Exercise task 1
In the judgment, on what date was the hearing held?
Exercise task 2
Copy the part of the judgment that opens with the words containing "Mr M Pudovskis" and closes with "(AS PER SCHEDULE)", switching "ORDERS" to "JUDGMENT".

Text to read
◇ ◇ ◇ ◇
FEDERAL COURT OF AUSTRALIA

TJ (on behalf of the Yindjibarndi People) v State of Western Australia (No 4) [2016] FCA 231

File number:

WAD 6005 of 2003

Judge:

MCKERRACHER J

Date of judgment:

9 March 2016

Catchwords:

PRACTICE AND PROCEDURE - whether subpoena oppressive – whether narrowed subpoena oppressive – number of documents required to be produced pursuant to subpoena – amount of time for compliance with subpoena – age and location of documents required to be produced pursuant to subpoena

PRACTICE AND PROCEDURE – non-party access to documents produced pursuant to subpoena – whether advantageous to non-party – primary objective to ensure efficient resolution of dispute

PRACTICE AND PROCEDURE – legal professional privilege – application of principles – dominant purpose test – communication between solicitors and proposed expert witness

Legislation:

Federal Court Rules 2011 (Cth) r 24.15

Cases cited:

Australian Competition & Consumer Commission v Shell Co of Australia Ltd (1999) 161 ALR 686

Construction, Forestry, Mining and Energy Union v BHP Coal Pty Ltd (No 3) [2012] FCA 61

Esso Australia Resources Ltd v Federal Commissioner of Taxation (1999) 201 CLR 49

Fair Work Ombudsman v Lifestyle SA Pty Ltd (No 2) [2014] FCA 1152

Goldie v Getley (No 2) [2010] WASC 66

Southern Equities Corporation Ltd v West Australian Government Holdings Ltd (1993) 10 WAR 1

Trade Practices Commission v Sterling (1979) 36 FLR 244

Date of hearing:

4 March 2016

Registry:

Western Australia

Division:

General Division

National Practice Area:

Native Title

Category:

Catchwords

Number of paragraphs:

20

Counsel for the Yindjibarndi Applicant:

Mr G Irving and Mr J Edwards

Solicitor for the Yindjibarndi Applicant:

Yindjibarndi Aboriginal Corporation

Counsel for the Wintawari Guruma Aboriginal Corporation and Castledine Gregory Interested Parties:

Ms H Millar

Solicitor for the Wintawari Guruma Aboriginal Corporation and Castledine Gregory Interested Parties:

Castledine Gregory

Counsel for the Interlocutory Applicant:

Mr R Rowick

Solicitor for the Interlocutory Applicant:

Richard Rowick Lawyers

Counsel for the State of Western Australia:

Mr M Pudovskis

Solicitor for the State of Western Australia:

State Solicitor’s Office

ORDERS

WAD 6005 of 2003

BETWEEN:

TJ (ON BEHALF OF THE YINDJIBARNDI PEOPLE) AND OTHERS (AS PER SCHEDULE)
◇ ◇ ◇ ◇
Material provided

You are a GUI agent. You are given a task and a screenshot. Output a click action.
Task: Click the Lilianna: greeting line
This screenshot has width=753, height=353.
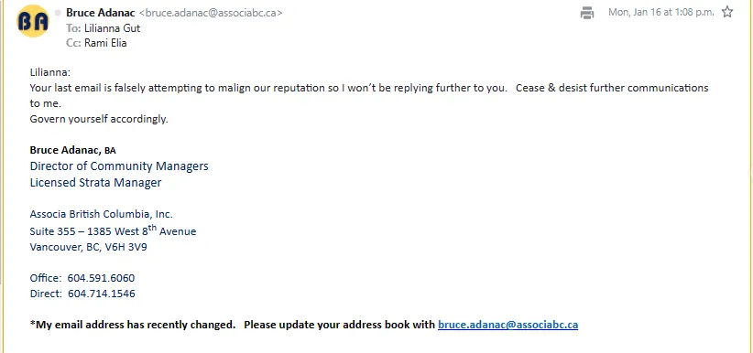click(x=50, y=73)
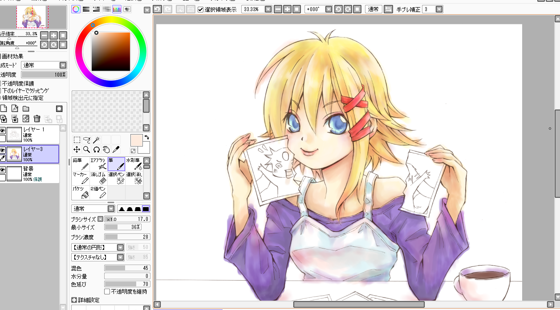Select the Bucket (バケツ) fill tool
This screenshot has width=560, height=310.
(x=80, y=192)
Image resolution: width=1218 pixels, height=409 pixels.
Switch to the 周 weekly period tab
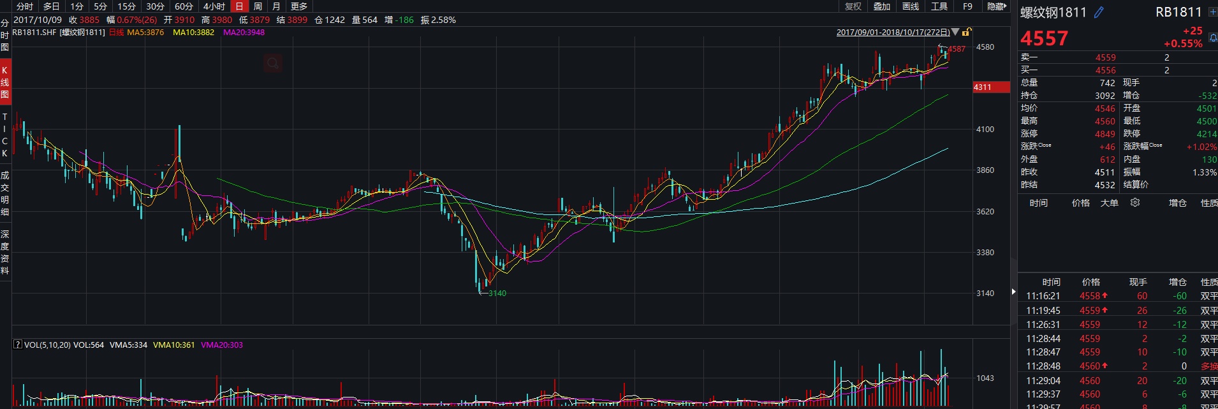coord(258,6)
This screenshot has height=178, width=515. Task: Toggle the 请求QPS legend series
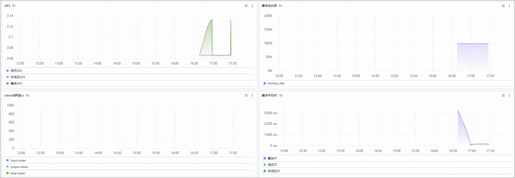coord(14,83)
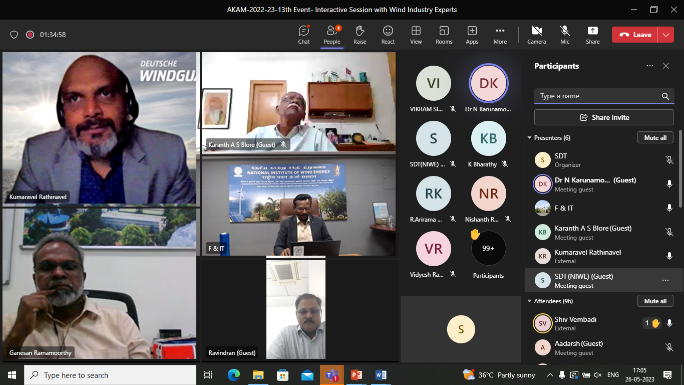Unmute using the Mic toggle

(565, 35)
◇ ◇ ◇ ◇
Worked answer 1
4 March 2016

Worked answer 2
Mr M Pudovskis

Solicitor for the State of Western Australia:

State Solicitor’s Office

JUDGMENT

WAD 6005 of 2003

BETWEEN:

TJ (ON BEHALF OF THE YINDJIBARNDI PEOPLE) AND OTHERS (AS PER SCHEDULE)